• **Problem requirements**: Copy each line below word for word and drop every image.

***** Record set

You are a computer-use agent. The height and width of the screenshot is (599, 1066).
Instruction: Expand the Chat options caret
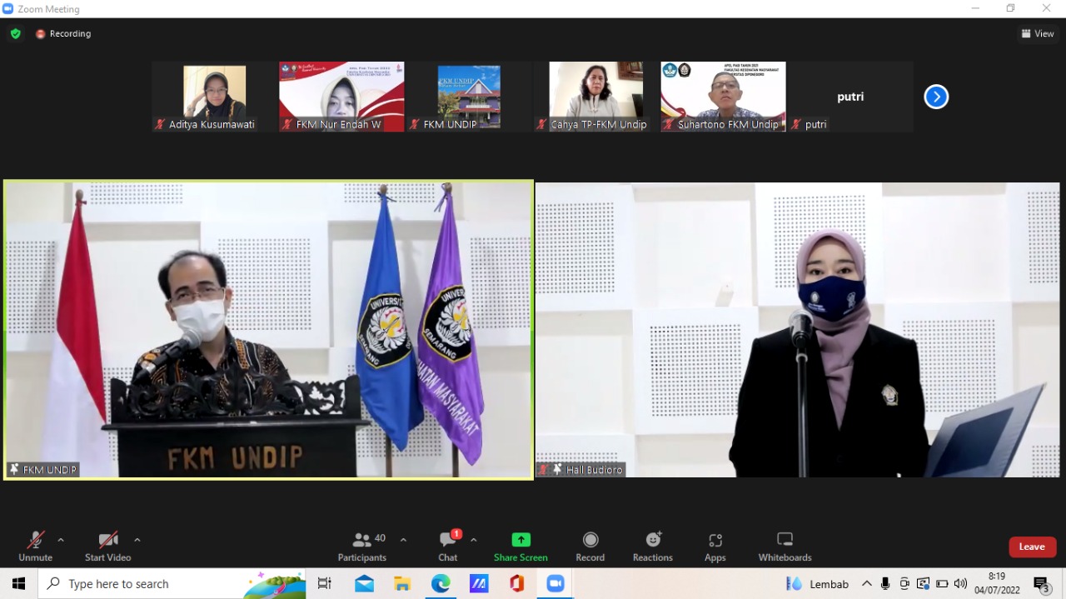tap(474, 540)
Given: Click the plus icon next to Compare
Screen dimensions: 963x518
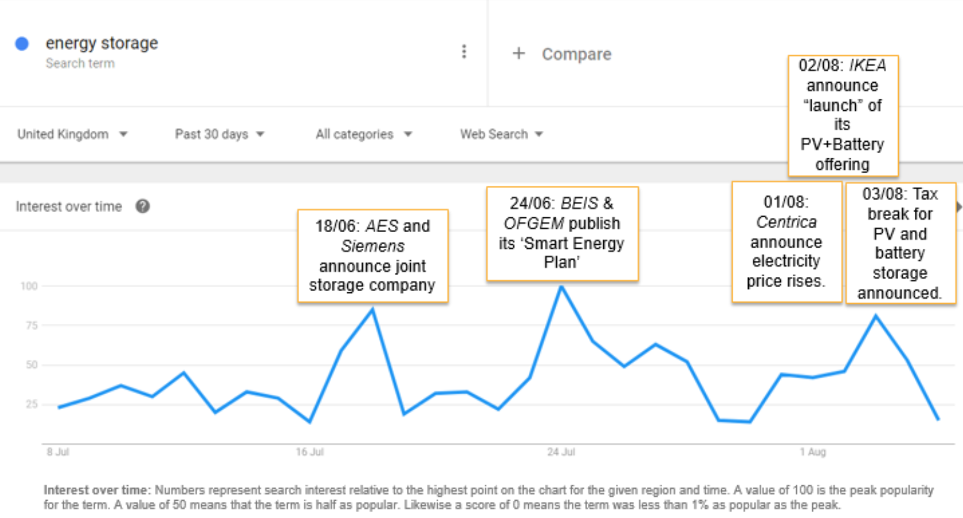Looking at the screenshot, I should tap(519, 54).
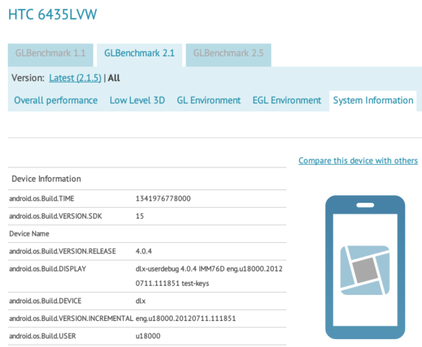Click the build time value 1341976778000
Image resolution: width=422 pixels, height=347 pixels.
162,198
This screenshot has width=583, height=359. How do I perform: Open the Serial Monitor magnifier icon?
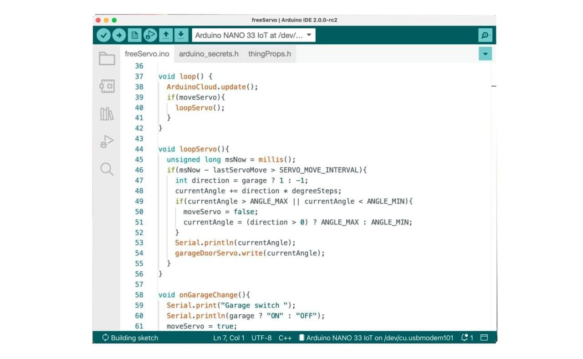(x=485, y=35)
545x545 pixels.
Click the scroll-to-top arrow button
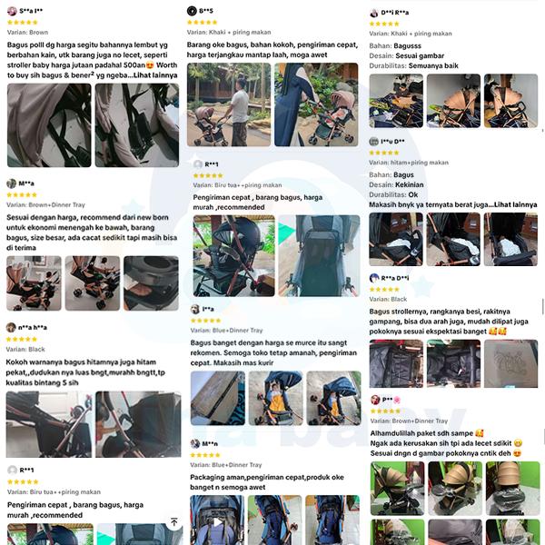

**********

• **Response to this exercise**:
You are a computer-use agent. The height and width of the screenshot is (599, 1066).
Instruction: Expand the Chat options caret
tap(474, 540)
Given: Click the plus icon next to Compare
Screen dimensions: 963x518
Looking at the screenshot, I should tap(519, 54).
Click the build time value 1341976778000
Image resolution: width=422 pixels, height=347 pixels.
162,198
This screenshot has width=583, height=359. How do I perform: Open the Serial Monitor magnifier icon?
(x=485, y=35)
545x545 pixels.
Click the scroll-to-top arrow button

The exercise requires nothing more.